Focus on Five: Writing Social Stories

Recently, my school changed our schedule to accommodate hybrid learning. I also had some new students and families join my class.  With both of these things in mind, I decided that utilizing social stories would help prepare everyone for the schedule changes and get everyone on the same page expectations, roles and responsibilities. While there are really great, already created social stories (check out The Autism Helper’s Social Stories), sometimes we need to create very specific social stories based on a student or school specific event.  Here are five steps I use to write social stories…

1. Determine the Purpose & Audience 

Thinking of all the changes with the schedule, educating new families and informing staff roles, I created a social story about different types of learning (whole group, small group and independent work) and one more specific story about the change to our specialty classes schedule.  Writing it in the form of a social story is a great way to explain to students about the different models of learning, while informing staff and adults in a whole group/training format.  Creating these social stories, it actually helped me to be able explain educational concepts to people without an education background in a way that could be easily understood and without a lot of jargon.  You can also think about what format you might want to use-multipage page or single page, electronic or hardcopy. Currently, I am still teaching remotely, so I create my social stories in a Google Slide presentation.

2. Write It Out

I write out the story in a Google Doc before I add pictures and format the story into Google Slides. I will type which sentence or sentences will go together on a page and then put the sentence or group of sentences that go on the next page on the next line with a space between. One advantage I have found of doing this way is being able to get a sense of how the story would read across pages. Another advantage is that I can revise the page order more easily. 

3. Read It Aloud & Revise

Reading the social story aloud is really helpful in catching errors and getting the wording to make sense.  Reading it aloud to someone else, like a colleague or a non-teacher friend or family member, can also provide great insight.  At this point in the revision process, I change the page order by copying, cutting and pasting sentences in a different order.  Changing the page order at this stage prevents me from having to think about it when I am putting the story into Google Slides. 
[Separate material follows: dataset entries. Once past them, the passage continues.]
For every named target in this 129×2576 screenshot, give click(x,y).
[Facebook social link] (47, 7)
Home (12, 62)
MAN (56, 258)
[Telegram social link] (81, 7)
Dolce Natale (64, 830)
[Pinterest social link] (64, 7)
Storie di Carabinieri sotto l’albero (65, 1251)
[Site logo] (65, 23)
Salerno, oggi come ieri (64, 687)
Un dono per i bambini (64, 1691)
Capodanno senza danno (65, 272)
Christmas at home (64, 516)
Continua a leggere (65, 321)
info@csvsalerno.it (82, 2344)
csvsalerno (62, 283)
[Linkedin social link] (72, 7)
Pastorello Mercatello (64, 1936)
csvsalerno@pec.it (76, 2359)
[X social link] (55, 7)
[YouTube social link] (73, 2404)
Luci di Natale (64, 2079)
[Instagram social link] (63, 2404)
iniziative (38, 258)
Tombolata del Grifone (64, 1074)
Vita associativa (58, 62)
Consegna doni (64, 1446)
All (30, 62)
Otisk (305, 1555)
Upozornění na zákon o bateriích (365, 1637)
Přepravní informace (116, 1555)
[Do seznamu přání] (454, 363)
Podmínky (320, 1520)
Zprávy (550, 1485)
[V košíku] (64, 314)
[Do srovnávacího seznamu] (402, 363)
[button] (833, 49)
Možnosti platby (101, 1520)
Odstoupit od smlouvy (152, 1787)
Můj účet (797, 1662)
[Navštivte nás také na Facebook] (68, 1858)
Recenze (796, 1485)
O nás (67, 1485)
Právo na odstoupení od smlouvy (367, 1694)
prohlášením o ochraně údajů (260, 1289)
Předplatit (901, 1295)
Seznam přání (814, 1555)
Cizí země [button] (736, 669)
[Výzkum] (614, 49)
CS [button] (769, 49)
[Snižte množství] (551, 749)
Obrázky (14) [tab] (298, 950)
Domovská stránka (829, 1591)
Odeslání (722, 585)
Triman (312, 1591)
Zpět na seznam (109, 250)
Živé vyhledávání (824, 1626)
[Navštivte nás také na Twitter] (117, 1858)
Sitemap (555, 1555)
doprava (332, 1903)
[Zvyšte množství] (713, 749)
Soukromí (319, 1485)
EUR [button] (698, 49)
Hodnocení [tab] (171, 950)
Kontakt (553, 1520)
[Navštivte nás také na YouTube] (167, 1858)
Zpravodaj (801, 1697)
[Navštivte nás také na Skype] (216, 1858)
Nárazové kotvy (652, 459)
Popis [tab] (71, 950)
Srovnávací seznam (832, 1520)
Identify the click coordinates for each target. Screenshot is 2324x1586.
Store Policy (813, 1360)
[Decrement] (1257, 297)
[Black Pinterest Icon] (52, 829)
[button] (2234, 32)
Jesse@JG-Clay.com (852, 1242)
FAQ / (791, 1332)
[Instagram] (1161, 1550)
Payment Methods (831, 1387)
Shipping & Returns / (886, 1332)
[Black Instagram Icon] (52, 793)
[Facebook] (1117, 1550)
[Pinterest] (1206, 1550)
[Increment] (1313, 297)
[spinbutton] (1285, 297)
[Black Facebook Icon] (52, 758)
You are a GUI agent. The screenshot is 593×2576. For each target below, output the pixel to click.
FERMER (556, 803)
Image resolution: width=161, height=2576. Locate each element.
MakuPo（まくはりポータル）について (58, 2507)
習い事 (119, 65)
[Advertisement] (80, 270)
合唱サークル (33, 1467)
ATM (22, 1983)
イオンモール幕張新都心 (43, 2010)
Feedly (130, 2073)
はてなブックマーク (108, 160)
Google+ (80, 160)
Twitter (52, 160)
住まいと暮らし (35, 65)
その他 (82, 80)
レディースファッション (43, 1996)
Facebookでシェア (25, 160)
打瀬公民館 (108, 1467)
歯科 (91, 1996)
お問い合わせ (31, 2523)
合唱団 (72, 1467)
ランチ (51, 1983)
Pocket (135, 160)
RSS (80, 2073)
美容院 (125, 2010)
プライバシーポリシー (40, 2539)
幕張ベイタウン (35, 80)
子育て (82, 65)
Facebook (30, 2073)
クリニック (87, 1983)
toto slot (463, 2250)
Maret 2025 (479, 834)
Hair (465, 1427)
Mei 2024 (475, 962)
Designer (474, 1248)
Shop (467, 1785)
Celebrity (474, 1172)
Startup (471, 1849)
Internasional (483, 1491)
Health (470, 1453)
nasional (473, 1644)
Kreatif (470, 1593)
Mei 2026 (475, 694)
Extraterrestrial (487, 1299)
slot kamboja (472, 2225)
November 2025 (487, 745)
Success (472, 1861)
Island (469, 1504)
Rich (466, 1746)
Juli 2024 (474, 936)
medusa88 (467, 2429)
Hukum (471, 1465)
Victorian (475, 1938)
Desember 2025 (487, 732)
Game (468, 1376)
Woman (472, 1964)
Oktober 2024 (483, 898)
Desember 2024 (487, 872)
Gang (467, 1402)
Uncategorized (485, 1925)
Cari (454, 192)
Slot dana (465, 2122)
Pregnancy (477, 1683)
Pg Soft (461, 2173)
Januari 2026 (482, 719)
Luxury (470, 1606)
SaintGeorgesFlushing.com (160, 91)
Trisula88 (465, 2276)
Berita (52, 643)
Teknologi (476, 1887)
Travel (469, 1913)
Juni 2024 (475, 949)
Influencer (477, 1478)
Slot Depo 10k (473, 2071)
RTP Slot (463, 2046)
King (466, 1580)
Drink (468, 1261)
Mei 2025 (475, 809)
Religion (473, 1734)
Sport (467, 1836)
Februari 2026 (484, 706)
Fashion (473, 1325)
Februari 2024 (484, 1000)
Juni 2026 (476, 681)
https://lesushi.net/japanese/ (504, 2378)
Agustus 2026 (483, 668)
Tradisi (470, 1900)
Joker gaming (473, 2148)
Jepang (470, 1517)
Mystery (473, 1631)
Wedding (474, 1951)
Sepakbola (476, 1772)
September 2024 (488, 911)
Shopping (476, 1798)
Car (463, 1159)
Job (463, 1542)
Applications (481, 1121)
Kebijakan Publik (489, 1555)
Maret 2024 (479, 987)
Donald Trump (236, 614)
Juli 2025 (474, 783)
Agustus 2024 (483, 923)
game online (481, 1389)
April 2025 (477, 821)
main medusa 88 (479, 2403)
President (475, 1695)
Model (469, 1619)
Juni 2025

4. Format, Visuals & Videos

After I have read aloud and made any changes to my writing, I will copy and paste the sentences into Google Slides. Depending on how I’m working that day, I may add pictures to the slide show page-by-page, or just wait until the end to add all the pictures.  I usually use LessonPix for most of the pictures in my social stories, however, I will do a Google image search if I want a photograph or something that is not available on LessonPix.  I actually included videos in the last social story I wrote from Go Noodle (Follow Instructions and Fit the Sitch) in order to make the social story more interactive and to provide students a movement break.

5. Continue to Reflect & Revise

Something I am working on is continuously reviewing materials I have created for my students. Being a teacher, I know that we have so much on our plates and it’s hard to find time to revisit a material or presentation we have previously made. If it’s a digital resource you are planning on using often, I think it’s worth revisiting. Creating social stories on Google Slides makes the process of revising so much easier and I can utilize the same base materials year-to-year. 

I hope this post is a helpful resource for writing your own social stories.  For more on social stories, check out Meredith’s recent post Utilizing Social Stories.  Please share any tips or tricks you have for writing a social story. Stay healthy and safe!